[Stored data entries]
########
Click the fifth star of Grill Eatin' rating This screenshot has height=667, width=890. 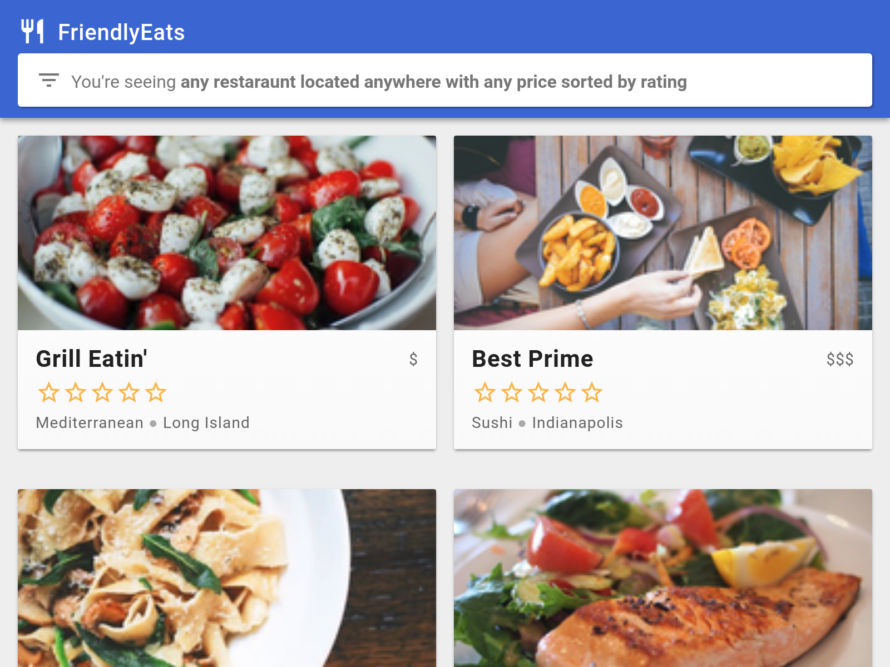coord(156,392)
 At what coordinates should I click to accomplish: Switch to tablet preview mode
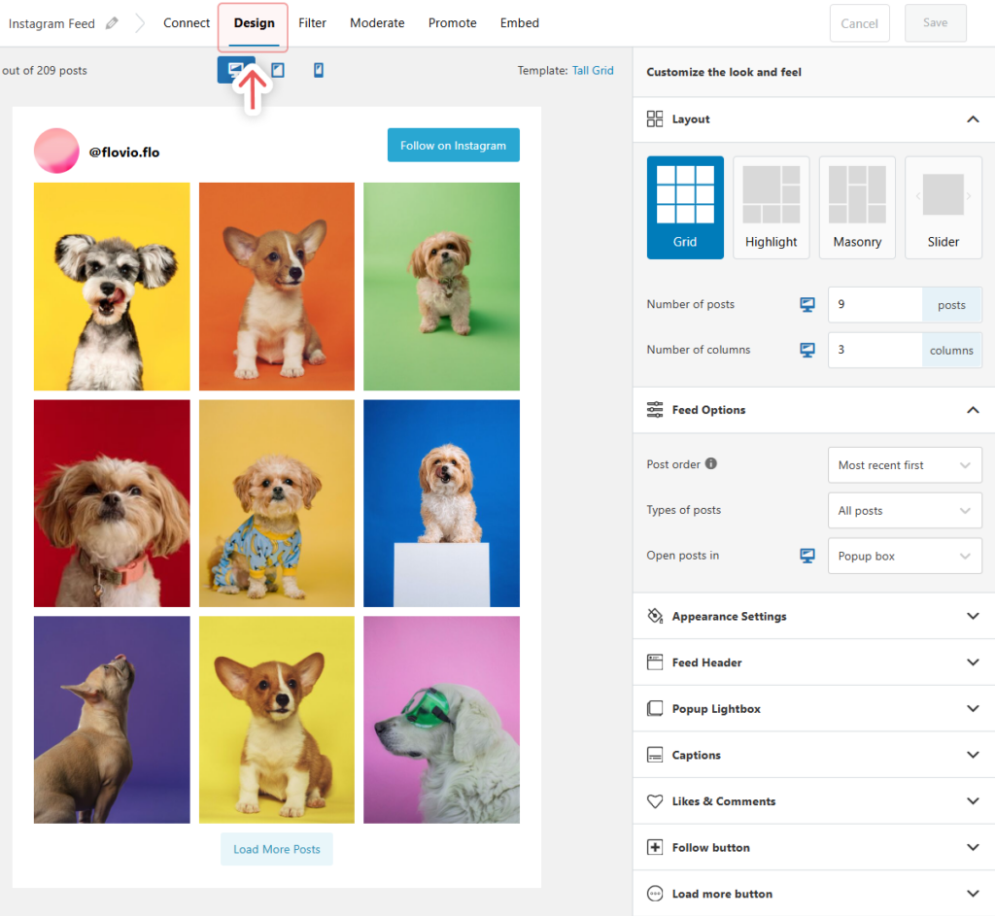tap(277, 69)
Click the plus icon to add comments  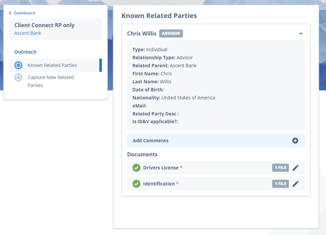[x=295, y=141]
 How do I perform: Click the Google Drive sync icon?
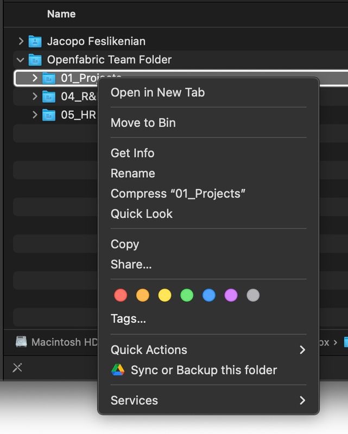pyautogui.click(x=118, y=370)
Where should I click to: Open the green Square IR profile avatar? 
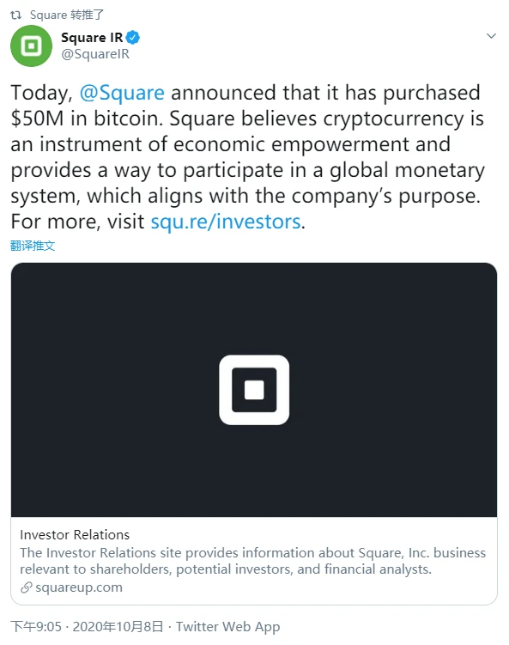point(31,46)
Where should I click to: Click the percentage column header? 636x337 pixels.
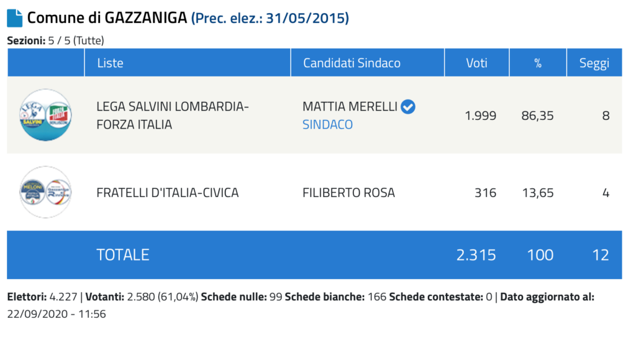pyautogui.click(x=538, y=63)
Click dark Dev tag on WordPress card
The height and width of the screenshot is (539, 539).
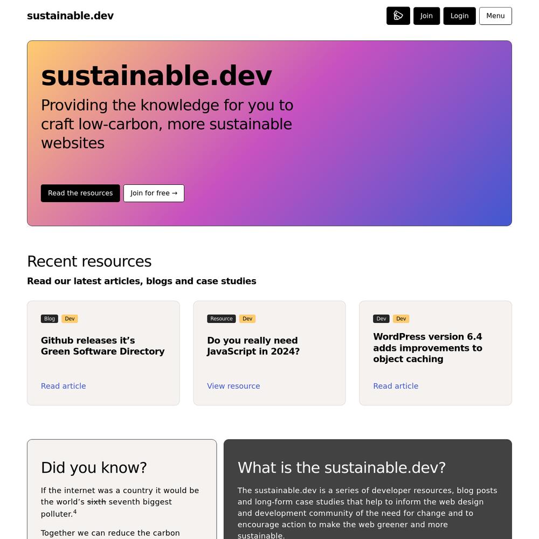[x=381, y=319]
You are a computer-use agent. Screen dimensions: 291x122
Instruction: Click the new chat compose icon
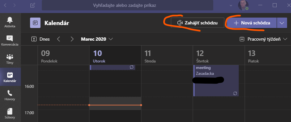(33, 5)
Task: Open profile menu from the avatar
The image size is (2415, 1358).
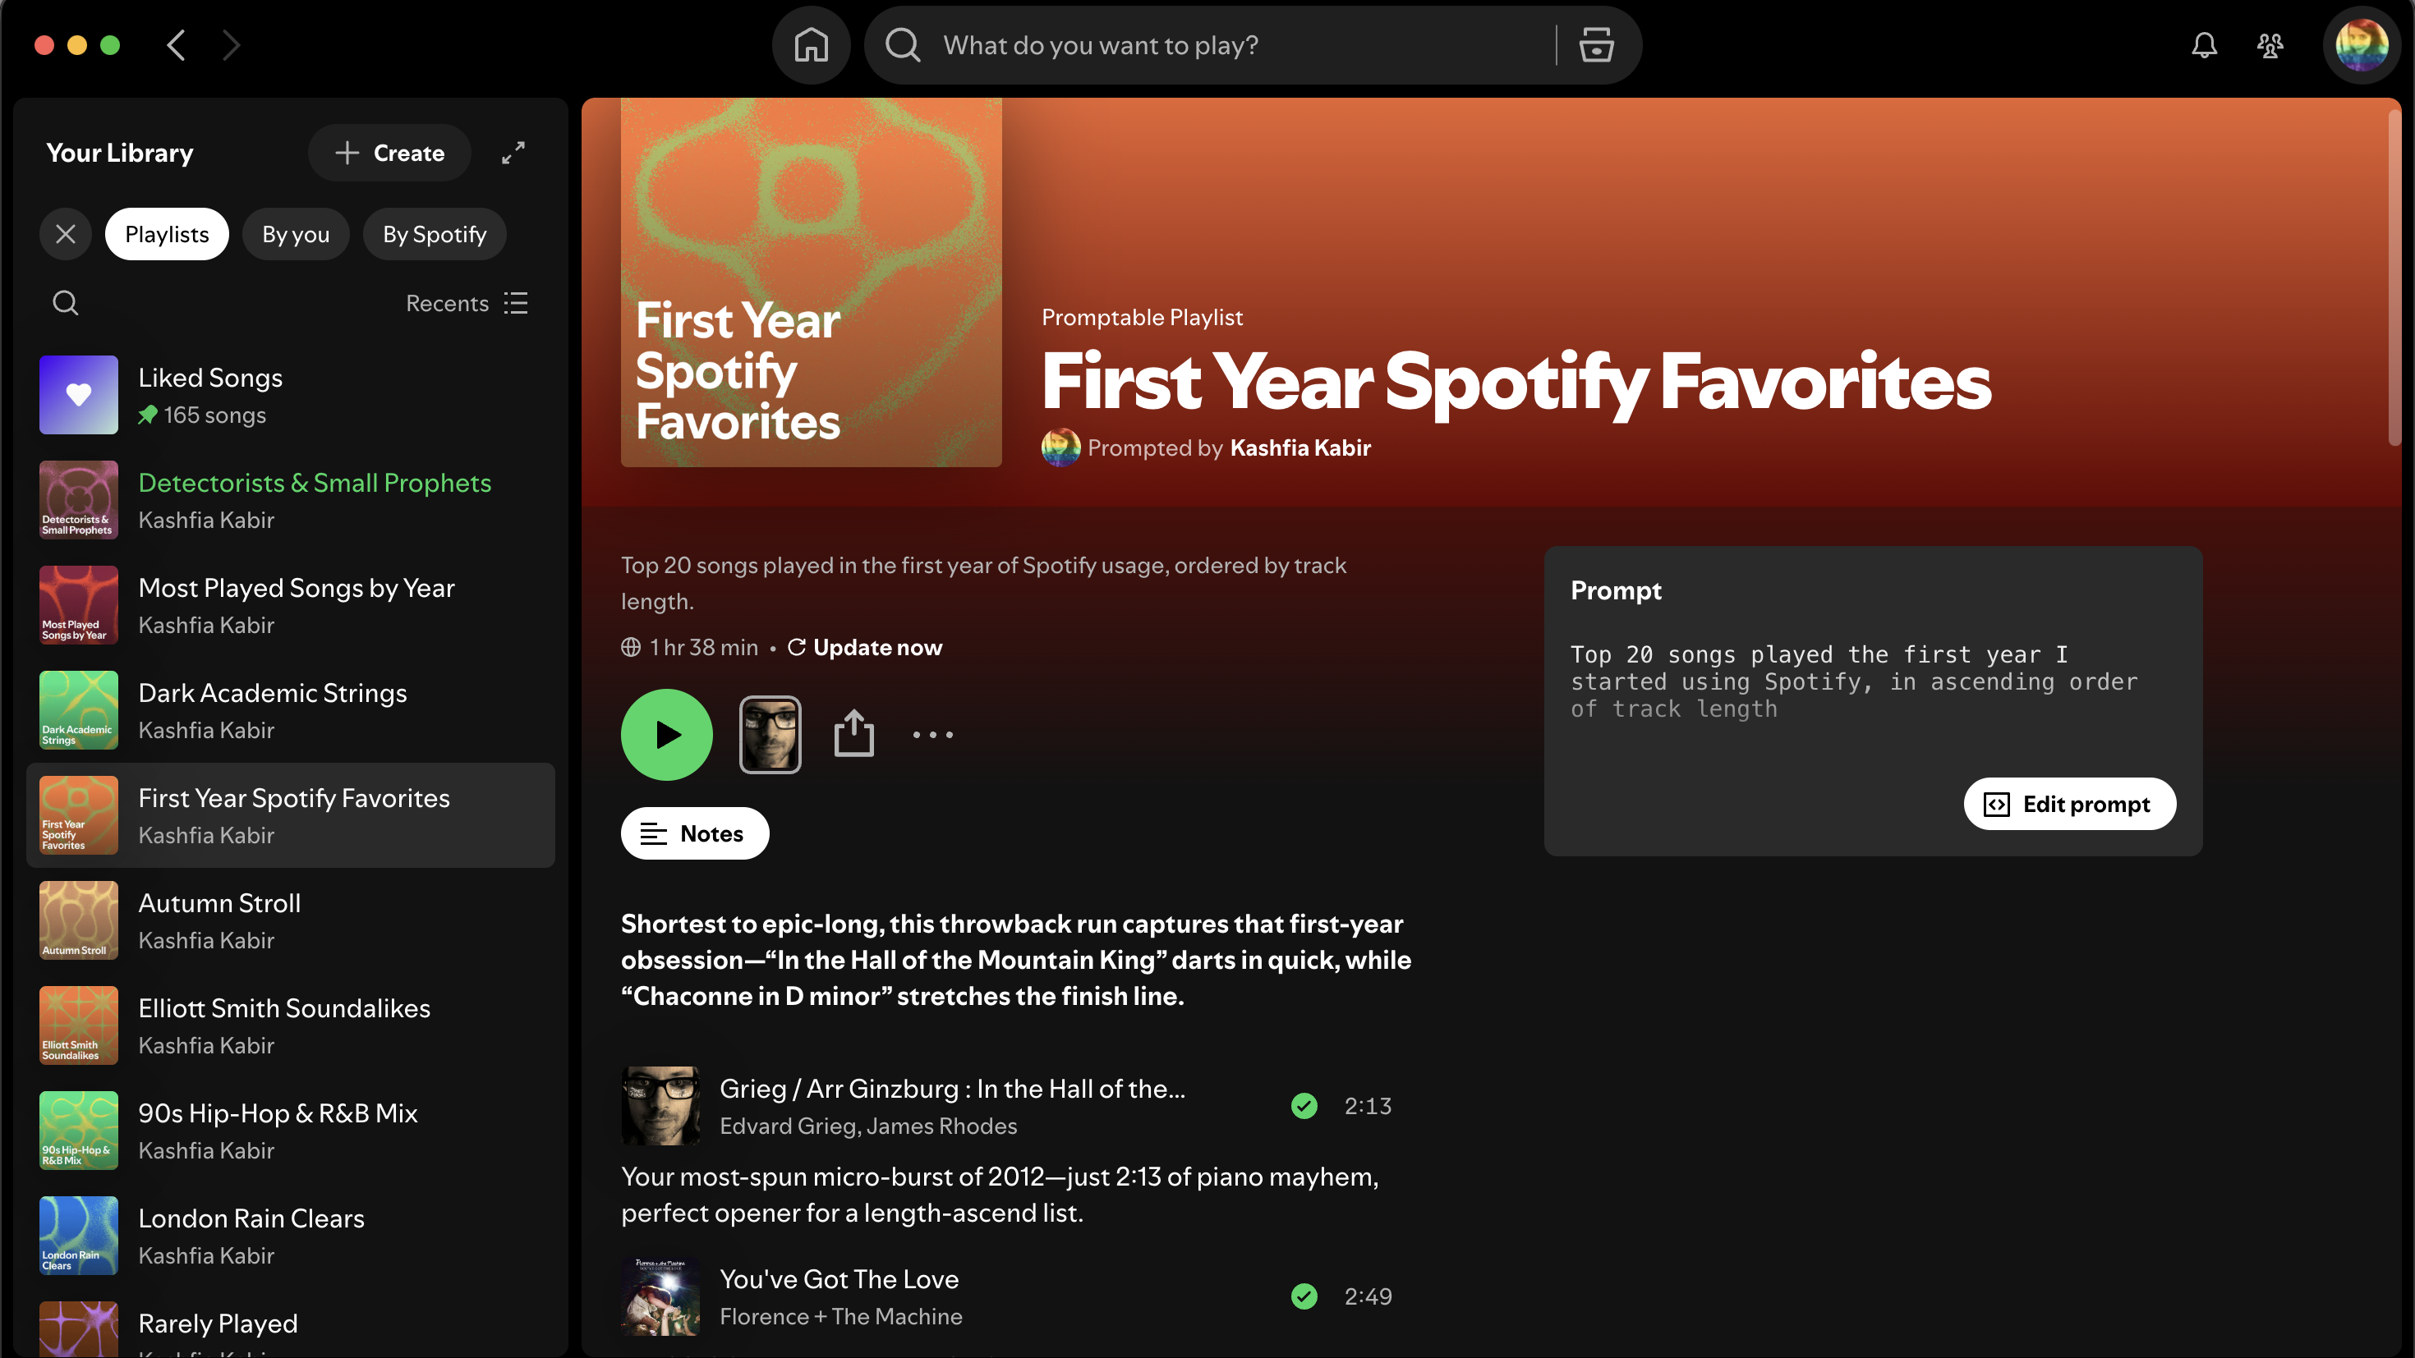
########
**Exercise:**
Copy exactly the lines of the entries above from the one containing "Where should I click to: Click" through the one containing "You are a computer-use". Both end lines count; pictures do not.

**Problem solution:**
Where should I click to: Click the percentage column header? 636x337 pixels.
pyautogui.click(x=538, y=63)
Click dark Dev tag on WordPress card
The height and width of the screenshot is (539, 539).
[x=381, y=319]
You are a computer-use agent. Screen dimensions: 291x122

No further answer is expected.